The same day he castigated the C.D.C. on Twitter. “For decades the @CDCgov looked at, and studied its testing system, but did nothing about it. It would always be inadequate and slow for a large scale pandemic, but a pandemic would never happen, they hoped. President Obama made changes that only complicated things further.” Alberto Gutierrez, the former F.D.A. official, had little patience for Trump’s tweets and comments. “That’s not fair,” he said. “If a general who’s lost a war says, ‘I don’t take responsibility because the army that was built for me was an army for a different area’? No. It is part of the obligation of the government to figure out what is needed, and what’s changing, and how to change to meet those demands.” (The C.D.C. did not respond to requests for comment.)
Becker, for his part, insisted that Trump’s repeated assertions, since the epidemic began, that any American who wanted a covid-19 test would be able to get one represented a fundamental misunderstanding about the role the C.D.C. and the public-health laboratories are expected to play in an epidemic. “That immediately changed the game,” he said. “Instead of handling this from a surveillance and containment perspective, now we have to be in the mass-testing business. The laboratory system in this country is not set up to do that.”
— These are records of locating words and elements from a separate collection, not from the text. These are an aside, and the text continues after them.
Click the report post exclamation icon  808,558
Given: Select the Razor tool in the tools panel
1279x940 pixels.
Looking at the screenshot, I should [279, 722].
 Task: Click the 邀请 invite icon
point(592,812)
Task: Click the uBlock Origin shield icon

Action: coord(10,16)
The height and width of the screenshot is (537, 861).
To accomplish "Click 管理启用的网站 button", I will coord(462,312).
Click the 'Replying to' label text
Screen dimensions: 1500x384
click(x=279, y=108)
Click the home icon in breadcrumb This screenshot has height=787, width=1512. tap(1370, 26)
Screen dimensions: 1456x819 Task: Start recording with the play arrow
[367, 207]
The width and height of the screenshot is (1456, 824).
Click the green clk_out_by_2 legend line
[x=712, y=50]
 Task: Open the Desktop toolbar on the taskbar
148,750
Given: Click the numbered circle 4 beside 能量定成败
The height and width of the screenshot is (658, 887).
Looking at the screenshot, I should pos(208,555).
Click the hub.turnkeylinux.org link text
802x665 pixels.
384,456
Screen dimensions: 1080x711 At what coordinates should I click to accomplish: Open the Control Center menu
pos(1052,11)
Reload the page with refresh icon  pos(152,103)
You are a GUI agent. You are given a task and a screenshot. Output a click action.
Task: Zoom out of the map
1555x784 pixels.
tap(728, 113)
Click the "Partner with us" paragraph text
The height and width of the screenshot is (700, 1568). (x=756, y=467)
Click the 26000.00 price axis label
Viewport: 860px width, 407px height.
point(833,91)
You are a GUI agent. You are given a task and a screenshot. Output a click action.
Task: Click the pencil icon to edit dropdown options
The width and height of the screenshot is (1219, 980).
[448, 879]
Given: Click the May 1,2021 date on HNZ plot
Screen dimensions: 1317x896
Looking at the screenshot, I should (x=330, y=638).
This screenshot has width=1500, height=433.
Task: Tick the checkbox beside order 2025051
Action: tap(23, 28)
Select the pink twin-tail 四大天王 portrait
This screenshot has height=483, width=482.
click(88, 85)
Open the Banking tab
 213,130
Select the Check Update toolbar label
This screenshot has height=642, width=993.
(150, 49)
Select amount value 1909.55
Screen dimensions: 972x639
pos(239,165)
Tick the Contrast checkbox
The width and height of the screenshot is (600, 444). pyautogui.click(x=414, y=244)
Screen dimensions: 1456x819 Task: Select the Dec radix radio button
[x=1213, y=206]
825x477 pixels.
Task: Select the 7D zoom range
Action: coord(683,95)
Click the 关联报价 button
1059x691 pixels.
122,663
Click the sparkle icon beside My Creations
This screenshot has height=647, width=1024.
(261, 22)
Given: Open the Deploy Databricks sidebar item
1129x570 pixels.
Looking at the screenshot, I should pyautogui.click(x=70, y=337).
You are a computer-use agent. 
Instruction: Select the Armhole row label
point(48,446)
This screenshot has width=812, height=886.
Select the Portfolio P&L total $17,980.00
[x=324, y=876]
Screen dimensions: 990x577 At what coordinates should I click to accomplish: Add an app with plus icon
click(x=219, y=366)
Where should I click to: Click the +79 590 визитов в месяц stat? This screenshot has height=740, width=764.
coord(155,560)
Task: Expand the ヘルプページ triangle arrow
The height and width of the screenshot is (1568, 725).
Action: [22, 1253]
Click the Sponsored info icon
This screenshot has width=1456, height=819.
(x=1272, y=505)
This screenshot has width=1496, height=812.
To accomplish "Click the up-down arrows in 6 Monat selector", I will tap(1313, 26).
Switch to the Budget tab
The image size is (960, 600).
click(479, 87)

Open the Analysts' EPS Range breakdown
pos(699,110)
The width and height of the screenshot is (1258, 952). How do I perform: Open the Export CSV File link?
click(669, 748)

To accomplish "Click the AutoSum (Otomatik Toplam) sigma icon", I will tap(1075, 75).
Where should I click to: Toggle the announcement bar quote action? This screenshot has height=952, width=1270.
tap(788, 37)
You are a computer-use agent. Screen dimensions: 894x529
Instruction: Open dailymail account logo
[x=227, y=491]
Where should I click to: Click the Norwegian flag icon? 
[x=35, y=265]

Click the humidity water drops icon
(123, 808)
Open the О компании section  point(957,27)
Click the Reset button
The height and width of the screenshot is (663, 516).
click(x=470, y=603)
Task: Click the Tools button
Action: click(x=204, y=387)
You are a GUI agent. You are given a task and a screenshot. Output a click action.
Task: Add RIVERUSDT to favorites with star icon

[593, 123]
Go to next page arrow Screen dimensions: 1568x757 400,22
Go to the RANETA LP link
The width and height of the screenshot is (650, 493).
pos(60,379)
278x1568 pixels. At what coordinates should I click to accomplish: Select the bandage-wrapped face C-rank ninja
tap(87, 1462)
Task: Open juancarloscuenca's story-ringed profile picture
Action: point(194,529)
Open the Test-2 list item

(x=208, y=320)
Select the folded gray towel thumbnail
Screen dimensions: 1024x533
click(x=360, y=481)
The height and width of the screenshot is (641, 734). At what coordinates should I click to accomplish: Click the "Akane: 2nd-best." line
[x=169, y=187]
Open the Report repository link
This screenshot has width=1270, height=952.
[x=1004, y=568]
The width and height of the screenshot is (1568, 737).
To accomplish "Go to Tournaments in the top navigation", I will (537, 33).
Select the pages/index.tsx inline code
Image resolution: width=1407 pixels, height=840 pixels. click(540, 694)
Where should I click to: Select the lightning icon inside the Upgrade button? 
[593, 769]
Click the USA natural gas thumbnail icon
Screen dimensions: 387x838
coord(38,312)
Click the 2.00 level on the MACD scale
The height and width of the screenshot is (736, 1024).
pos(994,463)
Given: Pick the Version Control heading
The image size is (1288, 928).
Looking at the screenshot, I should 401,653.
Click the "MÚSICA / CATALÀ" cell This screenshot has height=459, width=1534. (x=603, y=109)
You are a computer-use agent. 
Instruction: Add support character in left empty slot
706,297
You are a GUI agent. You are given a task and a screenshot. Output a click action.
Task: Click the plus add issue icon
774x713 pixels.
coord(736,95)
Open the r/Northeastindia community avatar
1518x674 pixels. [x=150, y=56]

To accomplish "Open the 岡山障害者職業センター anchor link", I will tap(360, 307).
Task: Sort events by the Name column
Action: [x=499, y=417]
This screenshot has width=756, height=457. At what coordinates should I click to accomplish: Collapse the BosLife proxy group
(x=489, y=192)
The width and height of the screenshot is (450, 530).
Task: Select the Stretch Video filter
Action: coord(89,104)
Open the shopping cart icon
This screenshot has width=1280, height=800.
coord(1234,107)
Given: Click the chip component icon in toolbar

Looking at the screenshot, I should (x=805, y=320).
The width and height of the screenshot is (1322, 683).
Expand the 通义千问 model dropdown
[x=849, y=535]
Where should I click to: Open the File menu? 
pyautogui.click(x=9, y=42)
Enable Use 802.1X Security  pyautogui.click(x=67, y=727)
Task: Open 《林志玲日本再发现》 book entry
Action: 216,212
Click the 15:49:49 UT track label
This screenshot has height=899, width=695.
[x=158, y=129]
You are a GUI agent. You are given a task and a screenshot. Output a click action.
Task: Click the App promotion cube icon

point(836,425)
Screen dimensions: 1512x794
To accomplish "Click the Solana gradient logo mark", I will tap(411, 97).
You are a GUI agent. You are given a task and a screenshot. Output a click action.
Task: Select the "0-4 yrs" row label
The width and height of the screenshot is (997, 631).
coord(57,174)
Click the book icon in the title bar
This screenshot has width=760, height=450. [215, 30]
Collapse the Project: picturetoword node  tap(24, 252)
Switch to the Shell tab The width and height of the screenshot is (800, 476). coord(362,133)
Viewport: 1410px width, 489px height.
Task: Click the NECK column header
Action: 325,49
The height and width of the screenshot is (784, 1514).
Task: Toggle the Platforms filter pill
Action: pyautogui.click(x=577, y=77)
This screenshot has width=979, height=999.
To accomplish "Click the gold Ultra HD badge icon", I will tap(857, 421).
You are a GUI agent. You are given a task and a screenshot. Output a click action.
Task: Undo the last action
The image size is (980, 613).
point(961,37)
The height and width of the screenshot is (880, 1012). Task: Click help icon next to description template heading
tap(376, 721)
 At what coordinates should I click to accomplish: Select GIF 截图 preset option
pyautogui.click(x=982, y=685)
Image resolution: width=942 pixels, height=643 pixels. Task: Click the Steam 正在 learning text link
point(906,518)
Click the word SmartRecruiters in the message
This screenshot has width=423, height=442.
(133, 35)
As for the delay in scaling up covid-19 testing capacity during those crucial weeks in February, Jerome told me that the underlying problem had far less to do with the faulty tests produced by the C.D.C. than it did with a system that could not contemplate, let alone manage, the possibility that the C.D.C. might end up producing faulty tests. The F.D.A.’s exclusive authorization to the C.D.C. to conduct covid-19 tests ended up creating “what you’d think of as an agriculture monoculture. If something went wrong, it was going to shut everything down, and that’s what happened.” Jerome said that his lab has taken its own steps to mitigate this problem. “We’ve built three completely independent testing pathways in our laboratory, so that if there’s a shortage of a reagent or a bit of plastic, we have other ways to do the testing.”
Sharfstein, too, thinks that it’s fair to criticize the federal government for not recognizing that its pandemic plans had a single point of failure. The C.D.C. quickly developed a working test, and it was understandable, at some level, that people at the Centers thought that fixing the faulty reagents for the public-health labs would be faster than shifting to an entirely different protocol. Nevertheless, Sharfstein said, “Why are we relying only on the C.D.C.? What the F.D.A. could have done, and eventually did do, is say, ‘You can use other approaches.’ ” Even so, he said, “I don’t think it’s quite fair to totally blame the F.D.A. for this. The F.D.A. can design an approach to support the public-health strategy, but someone has to tell F.D.A. the public-health goal.” The delay in clearly establishing those goals, he said, shows why the decision to shut down the N.S.C. directorate was so consequential. “People talk about, like, why does it matter that they closed the White House office on pandemic preparedness? This is one reason.”